The darkest days of the past couple years also take shape on Invisible Pictures. “It was more of a mental thing where my self-worth was gone, and I’ve been there before, but I think this time for some reason, whether because of all the planets aligning, I was like, ‘I’m gonna talk about this, I’m gonna write about it,’” Ivey says. “There were certain things I’d never really addressed.”
Aside from a bout of heavy drinking and the typical-at-this-point pandemic-induced depression, COVID-19 nearly killed Ivey. He got a lifeline from Fiona Prine, the late John Prine’s widow, who, after her husband’s passing, dropped off the nebulizer and Albuterol administered to Prine in the hospital. Ivey still has it, and it now serves as a surreal note-to-self of what’s important. “I can’t say enough for how sweet and thoughtful that was,” he says. “It just kind of reminds you of a lot of things: how brief life is, and how precious time is with people that you respect and love.”
Still, you can hear his bleaker state of mind on songs like “Black Mood” and “Phantom Limb.” Ivey conjures up eerie, bleak imagery — a melted face, snakes and venom, a demonic doorman, a gangrenous arm — and then coils Wurlitzer and harmonies around it, injecting these dark clouds with a shot of something like hope. “I’ve always thought of music as pictures that your ears can see. It’s little films,” he says.
Some songs, including one about the biological father he never met, were too morose to make the cut. “I don’t like writing happy songs, I’m not good at it. It’s easier for me when I’m feeling low to go put that feeling into a song. I’ll try to always keep a little hopefulness in there, but I can’t guarantee it. You gotta be honest sometimes, you know?”

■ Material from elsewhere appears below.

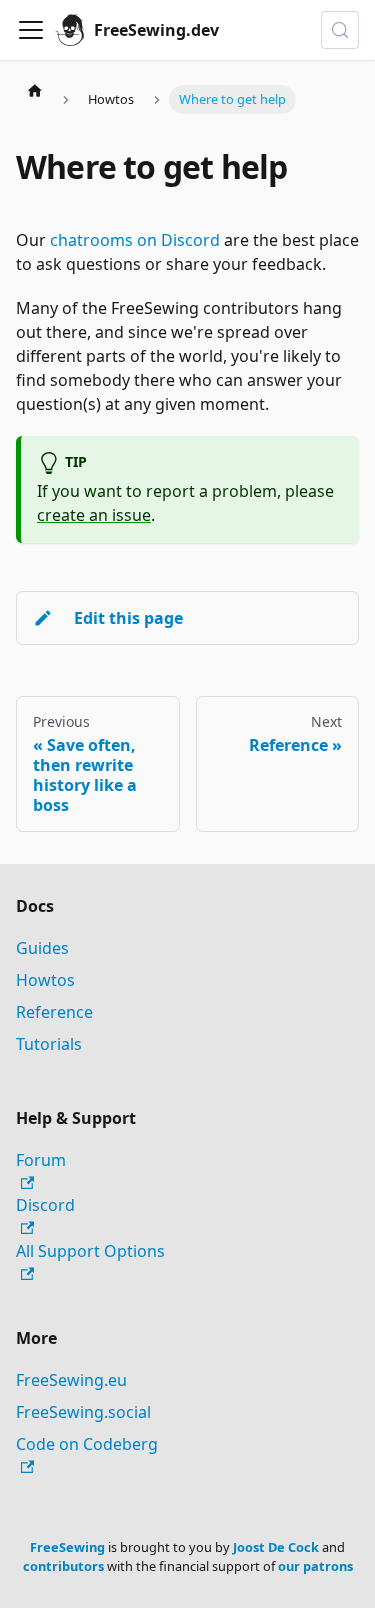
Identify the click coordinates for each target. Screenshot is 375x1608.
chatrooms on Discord (135, 240)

Songs like “Keeps Me High” and the album’s title track are especially sweet. The former tells of the transformative experience of having their daughter, the latter of keeping your head above water no matter what muck is sloshing around. “Nothing can bring me down today,” he sings on “Invisible Pictures.” “Nothing can take my mind away.”
Finishing Touch
The finishing touch of Invisible Pictures was particularly cosmic. Ivey went to Los Angeles and hooked up with mixer and renowned indie rock guru Rob Schnapf, known for his work on the early records from Beck and, wait for it, Elliott Smith. “I think my label picked up on it because when I sent the rough recordings of everything I’d done they were like, ‘You need to meet Rob,’” Ivey says. “He put the vibe on it when he mixed it.”
And though touring remains something of a question mark for so many musicians itching to play their new music, Ivey is already onto creating the next set of songs, rejecting the typical album cycles and opting instead to just put out new music when it feels right. “It could be making up for lost time, but I’ve also always written this much, since I started as a teenager. I just didn’t have anywhere to put it,” he says. “It’s an addiction. I think I could give up really anything else in my life, but creating is something I like to do and will probably do until I’m done.”